Out of nowhere, in March of 2016, J.J. Abrams announced a sequel to Cloverfield had been made in secret. Cloverfield was a found footage movie released in 2008 under similar secretive methods. And I hated the original, mainly because it was yet another found footage movie. It had characters who made stupid decisions that merely happened so that the next plot point was possible. It lacked a meaningful resolution and didn’t even leave things ambiguous enough to think about after the film was over. So, you could say I was cautious about 10 Cloverfield Lane.
10 Cloverfield Lane has incredibly loose ties to the original, and I wouldn’t even call it a sequel, more of a distant relative. It’s not found footage (thank god!). It has characters making intelligent decisions. It has themes and layers of plots and even an ending with some ambiguity. Its story is clearly focused on Michelle (Mary Elizabeth Winstead), a young woman running from her fear about a relationship who ends up, after a car accident, trapped in a survival bunker. She’s told by the owner of the bunker, Howard (John Goodman) that he rescued her and that outside the bunker there’s been an attack on the entire nation. These claims are backed up by Emmett (John Gallagher, Jr.), a contractor who helped build the bunker, that yes, something bad did go down. Claims are made that the air is toxic and everyone is kept locked up inside. But there’s more going on here below the surface.

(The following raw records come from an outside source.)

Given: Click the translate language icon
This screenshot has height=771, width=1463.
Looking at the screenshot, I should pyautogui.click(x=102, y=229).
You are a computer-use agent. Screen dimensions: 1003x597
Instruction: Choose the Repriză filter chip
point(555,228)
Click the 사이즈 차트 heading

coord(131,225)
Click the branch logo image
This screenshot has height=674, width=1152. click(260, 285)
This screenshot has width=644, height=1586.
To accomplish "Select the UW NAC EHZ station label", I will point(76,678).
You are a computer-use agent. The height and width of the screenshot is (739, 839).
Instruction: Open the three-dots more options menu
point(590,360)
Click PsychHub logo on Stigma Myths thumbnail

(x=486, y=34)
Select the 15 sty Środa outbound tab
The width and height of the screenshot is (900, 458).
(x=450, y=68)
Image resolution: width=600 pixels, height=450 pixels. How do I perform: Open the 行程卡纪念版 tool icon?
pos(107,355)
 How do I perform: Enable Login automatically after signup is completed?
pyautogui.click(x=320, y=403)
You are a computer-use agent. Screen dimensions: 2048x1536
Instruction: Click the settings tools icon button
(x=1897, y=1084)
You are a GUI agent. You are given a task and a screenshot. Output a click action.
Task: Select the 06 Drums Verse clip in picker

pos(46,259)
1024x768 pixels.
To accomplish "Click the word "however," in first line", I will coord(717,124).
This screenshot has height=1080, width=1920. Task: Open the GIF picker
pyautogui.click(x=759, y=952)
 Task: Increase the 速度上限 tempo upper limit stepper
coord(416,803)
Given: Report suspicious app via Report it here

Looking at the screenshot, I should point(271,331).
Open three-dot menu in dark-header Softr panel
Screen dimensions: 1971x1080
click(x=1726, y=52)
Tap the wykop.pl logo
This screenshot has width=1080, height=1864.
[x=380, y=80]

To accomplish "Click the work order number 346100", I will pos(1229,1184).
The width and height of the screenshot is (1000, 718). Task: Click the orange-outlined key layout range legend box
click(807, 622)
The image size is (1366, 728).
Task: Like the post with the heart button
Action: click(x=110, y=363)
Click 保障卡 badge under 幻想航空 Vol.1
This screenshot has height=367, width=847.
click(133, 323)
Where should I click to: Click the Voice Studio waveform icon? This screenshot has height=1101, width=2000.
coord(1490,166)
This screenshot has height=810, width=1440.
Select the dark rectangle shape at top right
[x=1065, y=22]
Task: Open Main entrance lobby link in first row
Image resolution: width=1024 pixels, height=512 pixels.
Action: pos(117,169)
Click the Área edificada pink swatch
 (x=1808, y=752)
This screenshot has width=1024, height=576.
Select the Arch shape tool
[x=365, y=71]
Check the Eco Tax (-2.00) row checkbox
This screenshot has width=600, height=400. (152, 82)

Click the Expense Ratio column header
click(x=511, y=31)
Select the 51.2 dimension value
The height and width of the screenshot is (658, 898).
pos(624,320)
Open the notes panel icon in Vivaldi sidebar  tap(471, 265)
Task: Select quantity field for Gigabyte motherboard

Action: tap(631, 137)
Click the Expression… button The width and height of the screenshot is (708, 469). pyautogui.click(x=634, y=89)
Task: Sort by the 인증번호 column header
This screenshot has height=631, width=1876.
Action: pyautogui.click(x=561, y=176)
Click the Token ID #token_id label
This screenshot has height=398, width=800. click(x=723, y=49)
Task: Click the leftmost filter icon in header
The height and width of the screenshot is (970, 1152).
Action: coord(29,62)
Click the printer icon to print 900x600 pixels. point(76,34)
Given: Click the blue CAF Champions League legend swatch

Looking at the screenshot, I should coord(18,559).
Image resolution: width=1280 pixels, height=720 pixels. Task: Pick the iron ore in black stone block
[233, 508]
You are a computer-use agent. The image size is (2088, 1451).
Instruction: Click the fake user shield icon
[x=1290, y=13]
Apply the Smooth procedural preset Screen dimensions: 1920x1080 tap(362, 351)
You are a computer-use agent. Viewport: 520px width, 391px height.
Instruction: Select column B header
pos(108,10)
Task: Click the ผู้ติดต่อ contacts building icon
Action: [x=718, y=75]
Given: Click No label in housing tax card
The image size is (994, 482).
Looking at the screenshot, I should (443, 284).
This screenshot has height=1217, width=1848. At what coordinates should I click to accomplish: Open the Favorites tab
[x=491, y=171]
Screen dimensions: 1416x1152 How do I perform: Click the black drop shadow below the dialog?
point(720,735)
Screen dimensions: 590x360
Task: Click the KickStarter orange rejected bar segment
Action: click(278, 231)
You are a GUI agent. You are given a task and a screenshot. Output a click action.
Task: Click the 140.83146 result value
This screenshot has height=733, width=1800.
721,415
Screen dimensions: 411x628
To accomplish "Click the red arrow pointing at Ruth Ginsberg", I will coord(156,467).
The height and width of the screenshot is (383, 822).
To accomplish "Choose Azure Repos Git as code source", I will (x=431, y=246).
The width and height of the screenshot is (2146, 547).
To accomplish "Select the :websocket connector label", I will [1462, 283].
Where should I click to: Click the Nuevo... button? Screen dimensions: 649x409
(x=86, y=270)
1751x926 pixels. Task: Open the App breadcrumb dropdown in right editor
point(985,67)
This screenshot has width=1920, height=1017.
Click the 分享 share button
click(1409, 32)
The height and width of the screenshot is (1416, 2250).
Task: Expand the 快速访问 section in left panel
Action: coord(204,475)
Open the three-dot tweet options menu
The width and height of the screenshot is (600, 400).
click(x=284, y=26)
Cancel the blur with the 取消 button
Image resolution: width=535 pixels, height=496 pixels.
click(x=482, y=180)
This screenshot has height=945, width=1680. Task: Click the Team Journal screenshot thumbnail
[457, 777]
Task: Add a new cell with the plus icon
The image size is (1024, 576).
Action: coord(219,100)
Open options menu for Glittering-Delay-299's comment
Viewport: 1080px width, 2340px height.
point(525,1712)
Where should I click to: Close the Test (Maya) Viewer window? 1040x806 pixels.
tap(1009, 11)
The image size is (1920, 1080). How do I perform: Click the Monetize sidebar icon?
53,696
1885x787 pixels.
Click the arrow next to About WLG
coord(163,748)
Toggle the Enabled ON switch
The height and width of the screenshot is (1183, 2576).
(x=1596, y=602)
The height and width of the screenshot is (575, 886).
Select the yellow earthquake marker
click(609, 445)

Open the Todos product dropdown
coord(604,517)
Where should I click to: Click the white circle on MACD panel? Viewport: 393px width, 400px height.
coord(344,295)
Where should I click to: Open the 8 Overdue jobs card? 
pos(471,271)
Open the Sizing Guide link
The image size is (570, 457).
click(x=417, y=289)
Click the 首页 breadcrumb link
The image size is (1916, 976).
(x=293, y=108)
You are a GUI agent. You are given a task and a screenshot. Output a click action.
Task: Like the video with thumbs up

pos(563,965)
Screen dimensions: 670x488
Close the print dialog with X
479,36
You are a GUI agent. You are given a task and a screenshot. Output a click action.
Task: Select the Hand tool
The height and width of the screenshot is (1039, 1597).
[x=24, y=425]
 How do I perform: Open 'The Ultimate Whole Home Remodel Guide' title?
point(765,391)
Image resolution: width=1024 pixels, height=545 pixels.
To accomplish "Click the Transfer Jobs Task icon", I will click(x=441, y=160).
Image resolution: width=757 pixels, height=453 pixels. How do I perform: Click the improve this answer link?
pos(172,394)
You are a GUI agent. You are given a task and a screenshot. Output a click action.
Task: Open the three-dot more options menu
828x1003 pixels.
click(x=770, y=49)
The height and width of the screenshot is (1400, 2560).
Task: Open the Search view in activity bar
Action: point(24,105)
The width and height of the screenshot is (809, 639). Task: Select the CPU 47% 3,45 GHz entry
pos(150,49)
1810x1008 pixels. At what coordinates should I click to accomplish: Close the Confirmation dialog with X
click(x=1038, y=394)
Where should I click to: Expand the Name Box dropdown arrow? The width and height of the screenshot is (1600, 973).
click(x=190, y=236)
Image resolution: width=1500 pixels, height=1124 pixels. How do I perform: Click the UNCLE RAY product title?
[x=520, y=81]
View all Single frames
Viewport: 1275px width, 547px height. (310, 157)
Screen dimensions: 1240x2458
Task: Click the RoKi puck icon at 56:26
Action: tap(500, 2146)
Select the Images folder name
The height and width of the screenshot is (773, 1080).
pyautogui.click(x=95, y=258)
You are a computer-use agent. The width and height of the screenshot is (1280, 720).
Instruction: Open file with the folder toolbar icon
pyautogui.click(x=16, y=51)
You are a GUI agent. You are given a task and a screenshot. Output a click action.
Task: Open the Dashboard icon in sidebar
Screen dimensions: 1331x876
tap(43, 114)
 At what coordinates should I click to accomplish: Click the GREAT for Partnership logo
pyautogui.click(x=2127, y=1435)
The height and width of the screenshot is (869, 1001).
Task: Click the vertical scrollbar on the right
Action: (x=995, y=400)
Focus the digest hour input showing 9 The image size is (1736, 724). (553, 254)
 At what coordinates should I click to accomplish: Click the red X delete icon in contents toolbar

The film was the first major feature from Dan Trachtenberg. I’ve been following Trachtenberg since way back in 2007 t0 2012 when he was a part of the Totally Rad Show, a web series that reviewed popular media of all kinds and was a sort of inspiration to me. I was very happy with the work our director delivers. Every actor delivers a believable and nuanced performance. The film is full of clever camerawork and pacing, that never comes across as showing off. Everything here is a completely solid piece of tense thrilling film making.
Mary Elizabeth Winstead is the big star of the show. One thing I look for in actors, to really see how good their performances are, is to watch them when they are not the one talking in a scene, when their job is to react. Winstead gives a perfect emotional performance and has a quite a few scenes, the majority of the third act for instance, where she only gets to emote and react. It reads as very real and honest. John Goodman was given a tricky role, he has to play someone we need to trust and believe while simultaneously being unhinged. Up until the final moments of the film it is impossible not to have an internal debate about what is really going on with his character.
The plot has three very clear levels: what is going with Winstead’s character emotionally, the interpersonal conflicts between the three characters in the bunker, and the larger global situation outside the bunker. All three are developed wonderfully, given just enough that each deserves. Where the original Cloverfield came across as a glorified amusement park ride, this picture knows character development is key so that when the bigger, spectacular elements start happening we actually give a damn what happens to the people on screen. In an age where we have films that end in citywide killfests, it’s refreshing to have a movie approaching the same world ending subject matter in such an isolated, quiet way.